VNX-95 – Template Injection (Eval Injection)

Overview

This rule flags server-side template engine calls — Jinja2’s render_template_string(), Mako’s Template(), Node.js Pug/EJS/Handlebars compile/render functions, and Ruby’s ERB.new() — where user-controlled data appears to flow into the template source string rather than the template context. Server-Side Template Injection (SSTI) allows an attacker to inject template directives that are evaluated by the template engine with full application privileges, often leading to arbitrary code execution.
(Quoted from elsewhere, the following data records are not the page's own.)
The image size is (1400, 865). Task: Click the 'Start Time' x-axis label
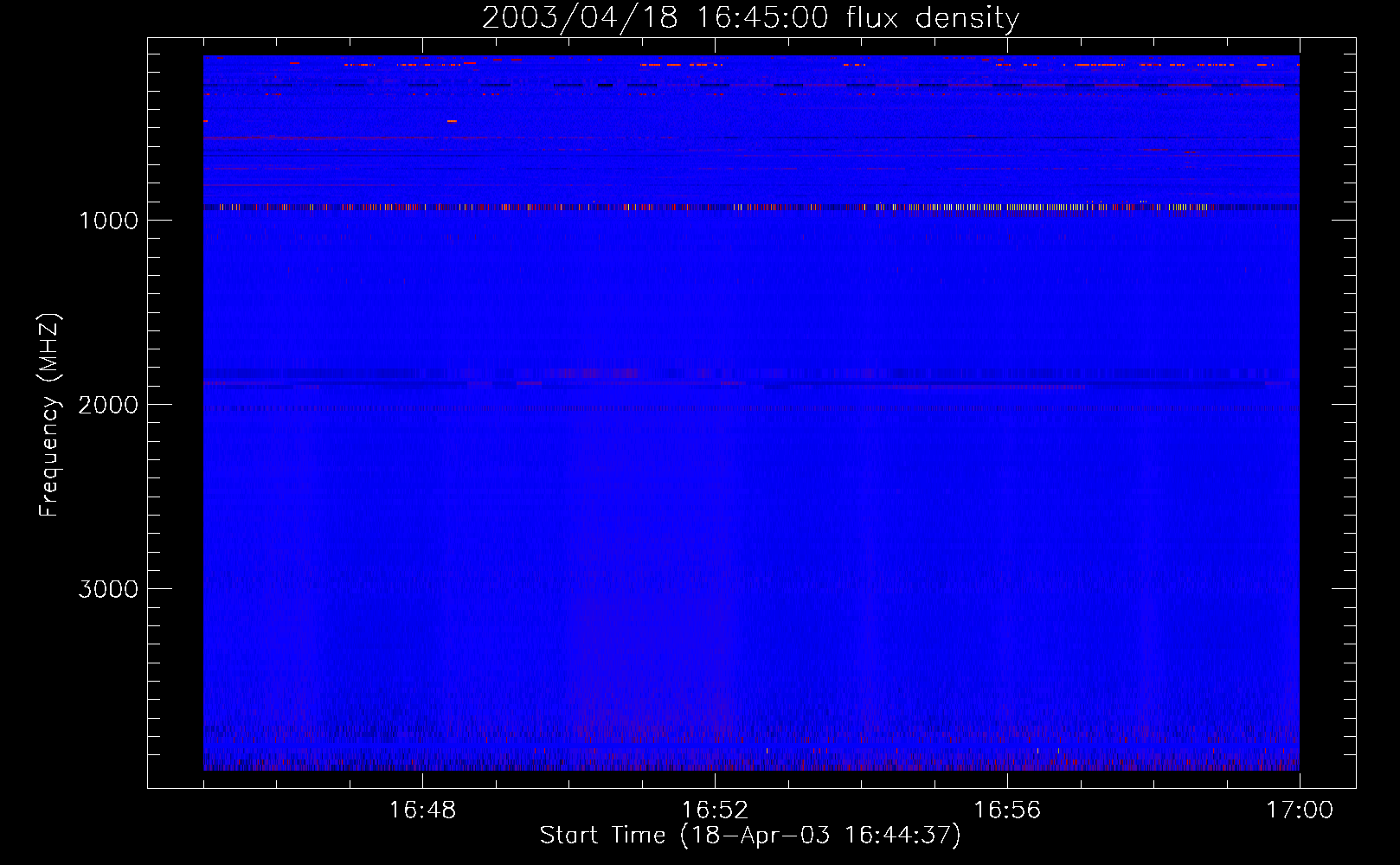[750, 836]

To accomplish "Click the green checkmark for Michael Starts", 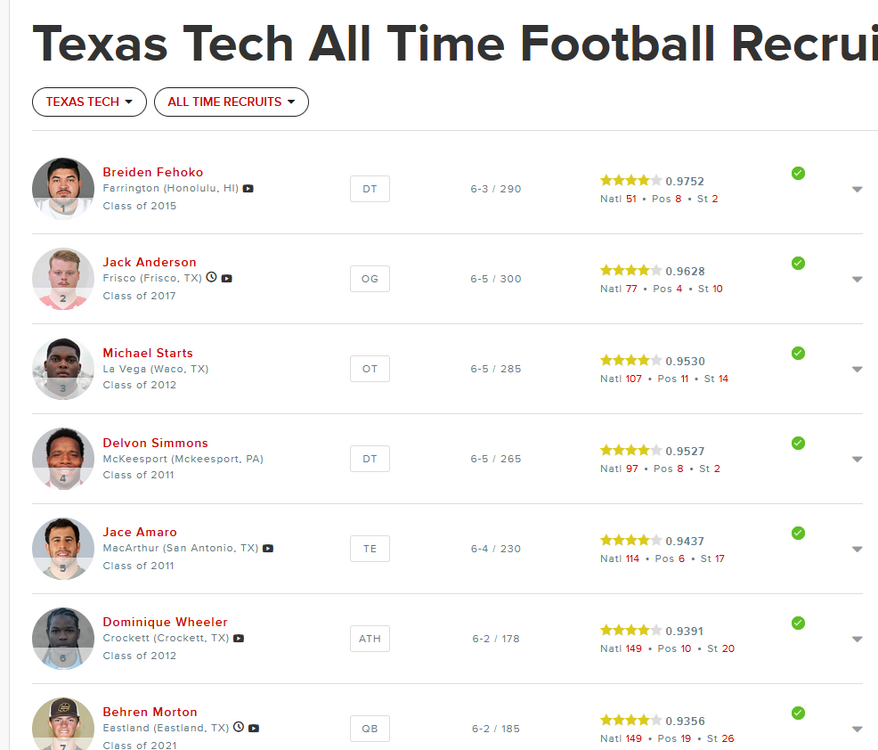I will (x=798, y=353).
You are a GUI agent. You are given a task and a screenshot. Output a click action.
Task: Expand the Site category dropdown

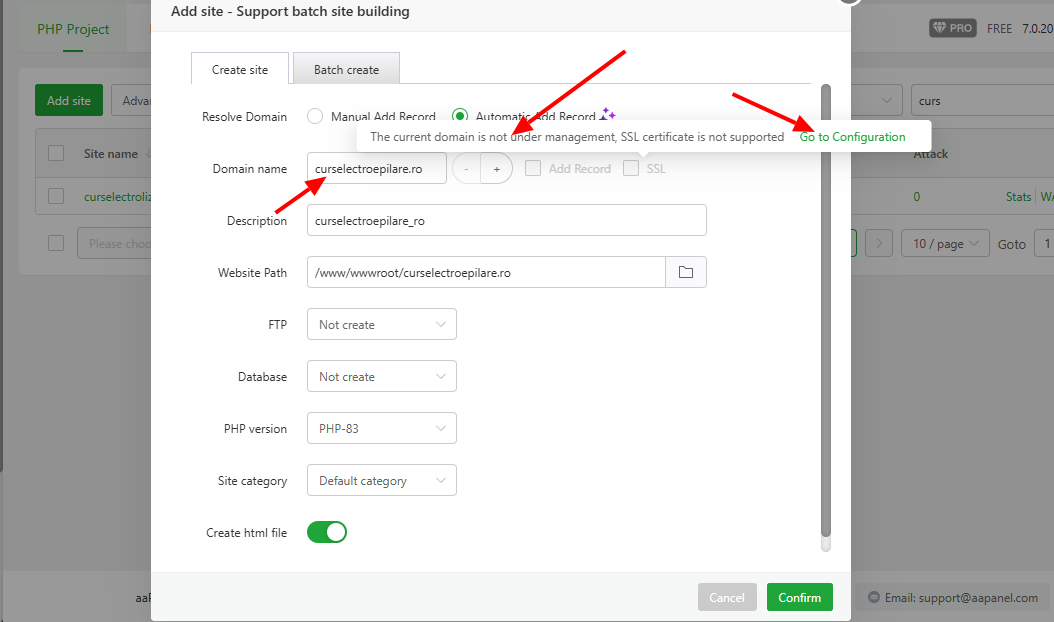pyautogui.click(x=381, y=480)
This maps to CWE-95: Improper Neutralization of Directives in Dynamically Evaluated Code (‘Eval Injection’).

Severity: Critical | CWE: CWE-95 – Eval Injection / Template Injection

Why This Matters

SSTI is frequently confused with XSS, but the consequences are far worse: instead of JavaScript executing in a visitor’s browser, arbitrary code executes on the server. In Jinja2, the payload {{''.__class__.__mro__[1].__subclasses__()}} enumerates all Python classes; from there an attacker can reach subprocess and execute OS commands. In Pug (formerly Jade), - prefix lines execute arbitrary JavaScript. The vulnerability is subtle because the same template engine that is safe when rendering render_template('page.html', name=name) becomes catastrophically dangerous when the template source itself comes from user input via render_template_string(name).

What Gets Flagged

# FLAGGED: Flask/Jinja2 render_template_string with user input
from flask import request, render_template_string

@app.route('/greet')
def greet():
    name = request.args.get('name', '')
    # Attacker sends: name={{''.__class__.__mro__[1].__subclasses__()[X]('id',shell=True,stdout=-1).communicate()[0]}}
    return render_template_string('<h1>Hello ' + name + '</h1>')
# FLAGGED: Jinja2 Template from user string
from jinja2 import Template

def render(user_template):
    return Template(user_template).render()   # user controls the template
# FLAGGED: Mako Template with user input
from mako.template import Template

tmpl = Template(request.form['template'])
return tmpl.render()
// FLAGGED: Pug render with user-controlled template
const pug = require('pug');

app.post('/render', (req, res) => {
    const output = pug.render(req.body.template);  // template source from user
    res.send(output);
});
// FLAGGED: EJS render with user template string
const ejs = require('ejs');

app.post('/preview', (req, res) => {
    res.send(ejs.render(req.body.template, { user: req.user }));
});
# FLAGGED: ERB.new with any string (may be user-controlled)
require 'erb'

template = ERB.new(params[:template])
output = template.result(binding)

Remediation

  1. Never use render_template_string() or equivalent with user input. Pass user data as context variables to a static template file.
# SAFE: Flask/Jinja2 — static template file, user data as context
from flask import render_template

@app.route('/greet')
def greet():
    name = request.args.get('name', '')
    # name is passed as a variable, not as part of the template syntax
    return render_template('greet.html', name=name)
    # greet.html: <h1>Hello {{ name }}</h1>  — Jinja2 auto-escapes this
# SAFE: Jinja2 sandbox for when dynamic templates are genuinely required
from jinja2.sandbox import SandboxedEnvironment

env = SandboxedEnvironment()
# SandboxedEnvironment restricts access to Python internals,
# but still do not pass user data as the template source if avoidable.
template = env.from_string(developer_controlled_template)
output = template.render(user_data=safe_context_dict)
  1. For Node.js template engines, precompile from static files.
// SAFE: Pug — compile from a static file
const pug = require('pug');
const compiledFn = pug.compileFile('views/greet.pug');

app.get('/greet', (req, res) => {
    res.send(compiledFn({ name: req.query.name }));  // name is a variable, not template
});
// SAFE: EJS — render from a file
app.get('/preview', (req, res) => {
    res.render('preview', { user: req.user, data: sanitizedData });
    // views/preview.ejs accesses <%= user.name %> — EJS escapes by default
});
  1. For Ruby ERB, load templates from disk.
# SAFE: Load template from a controlled file path
template = ERB.new(File.read(Rails.root.join('app/views/mail/template.html.erb')))
output = template.result_with_hash(name: safe_name)
  1. Apply a Content Security Policy (CSP). Even if SSTI results in reflected XSS rather than RCE, a strict CSP limits the damage.